チョボスキー「フェイシャルディファレンスの11歳の女の子が『一番のお気に入り作品になりました』と言ってくれたのが、本当にうれしかったです」

Q.この作品が人に与える影響について、期待していることは。

チョボスキー「特に若い方が、親切な心を持ち、必要な人がいたら手を差し伸べる。声を上げる。想像してみてください。全ての子どもに頼れる人がいたら、外の世界と向き合う時に、心を守る術(すべ)を持つことになるのです」

Q.さまざまな格言が出てきますが、一番ハッとした格言は何でしょうか。

チョボスキー「『正しさと親切だったら親切を選ぶ』という言葉。この映画を作ってから、自分の人生に応用してきました。ある意味、人間は100%はできないかもしれませんが、トライすることが重要です。
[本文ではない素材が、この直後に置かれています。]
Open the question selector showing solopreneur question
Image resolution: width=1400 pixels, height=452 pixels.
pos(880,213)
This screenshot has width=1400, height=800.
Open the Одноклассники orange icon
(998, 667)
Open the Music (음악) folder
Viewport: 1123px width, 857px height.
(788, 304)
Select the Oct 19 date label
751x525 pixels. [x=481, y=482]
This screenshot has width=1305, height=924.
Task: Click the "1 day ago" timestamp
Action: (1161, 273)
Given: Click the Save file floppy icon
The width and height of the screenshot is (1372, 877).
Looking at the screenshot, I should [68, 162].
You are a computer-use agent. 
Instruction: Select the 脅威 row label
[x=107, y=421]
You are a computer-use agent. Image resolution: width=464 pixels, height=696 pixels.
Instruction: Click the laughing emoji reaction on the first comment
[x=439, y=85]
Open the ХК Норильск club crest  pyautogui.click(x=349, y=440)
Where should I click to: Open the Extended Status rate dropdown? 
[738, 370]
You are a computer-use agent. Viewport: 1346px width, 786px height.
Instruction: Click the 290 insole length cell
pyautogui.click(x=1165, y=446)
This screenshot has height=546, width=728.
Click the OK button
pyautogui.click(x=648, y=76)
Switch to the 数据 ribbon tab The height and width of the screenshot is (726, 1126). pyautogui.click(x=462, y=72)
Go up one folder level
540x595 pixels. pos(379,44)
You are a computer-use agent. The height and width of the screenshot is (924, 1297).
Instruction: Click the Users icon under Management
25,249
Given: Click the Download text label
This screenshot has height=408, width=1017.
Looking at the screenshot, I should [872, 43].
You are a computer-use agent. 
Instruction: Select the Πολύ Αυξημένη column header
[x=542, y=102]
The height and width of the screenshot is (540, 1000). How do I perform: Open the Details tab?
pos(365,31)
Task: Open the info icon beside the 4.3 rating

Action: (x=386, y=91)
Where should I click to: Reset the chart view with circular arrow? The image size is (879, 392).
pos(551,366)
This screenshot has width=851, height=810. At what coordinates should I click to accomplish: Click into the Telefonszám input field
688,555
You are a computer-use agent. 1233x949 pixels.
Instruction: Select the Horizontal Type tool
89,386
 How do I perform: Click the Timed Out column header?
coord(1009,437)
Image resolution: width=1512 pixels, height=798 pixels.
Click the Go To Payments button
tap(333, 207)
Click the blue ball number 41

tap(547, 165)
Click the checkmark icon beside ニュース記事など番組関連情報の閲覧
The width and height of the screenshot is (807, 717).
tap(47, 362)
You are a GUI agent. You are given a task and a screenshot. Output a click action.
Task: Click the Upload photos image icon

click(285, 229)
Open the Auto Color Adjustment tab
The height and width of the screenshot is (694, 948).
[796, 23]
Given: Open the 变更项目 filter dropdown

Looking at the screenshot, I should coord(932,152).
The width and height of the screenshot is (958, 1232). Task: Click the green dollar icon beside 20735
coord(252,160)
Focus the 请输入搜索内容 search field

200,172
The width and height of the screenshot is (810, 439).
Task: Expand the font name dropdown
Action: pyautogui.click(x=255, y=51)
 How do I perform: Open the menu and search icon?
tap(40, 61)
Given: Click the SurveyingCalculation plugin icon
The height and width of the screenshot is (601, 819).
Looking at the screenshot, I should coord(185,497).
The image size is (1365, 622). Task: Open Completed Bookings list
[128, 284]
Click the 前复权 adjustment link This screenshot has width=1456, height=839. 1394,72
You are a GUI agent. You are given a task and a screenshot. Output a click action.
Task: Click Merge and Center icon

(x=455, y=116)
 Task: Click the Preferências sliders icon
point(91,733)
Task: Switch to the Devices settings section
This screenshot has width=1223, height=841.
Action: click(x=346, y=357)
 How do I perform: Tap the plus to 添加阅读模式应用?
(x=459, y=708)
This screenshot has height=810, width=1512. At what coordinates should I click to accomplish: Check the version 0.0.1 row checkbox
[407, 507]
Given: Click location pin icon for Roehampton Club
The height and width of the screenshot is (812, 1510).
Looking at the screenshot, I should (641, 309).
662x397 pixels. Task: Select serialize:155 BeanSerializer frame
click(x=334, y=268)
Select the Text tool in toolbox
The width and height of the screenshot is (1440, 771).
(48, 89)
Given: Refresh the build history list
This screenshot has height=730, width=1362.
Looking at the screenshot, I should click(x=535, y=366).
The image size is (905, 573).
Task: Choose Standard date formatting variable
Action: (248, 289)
僕もフラストレーションがたまることがあります。レストランで違うものが出てきたり、渋滞に巻き込まれたりしてイライラすると、妻が『あなたワンダーの監督でしょ? あの格言、覚えている?』と言われます。そこで、我慢我慢、親切な心となります(笑)」

 映画「ワンダー君は太陽」は6月15日から全国公開。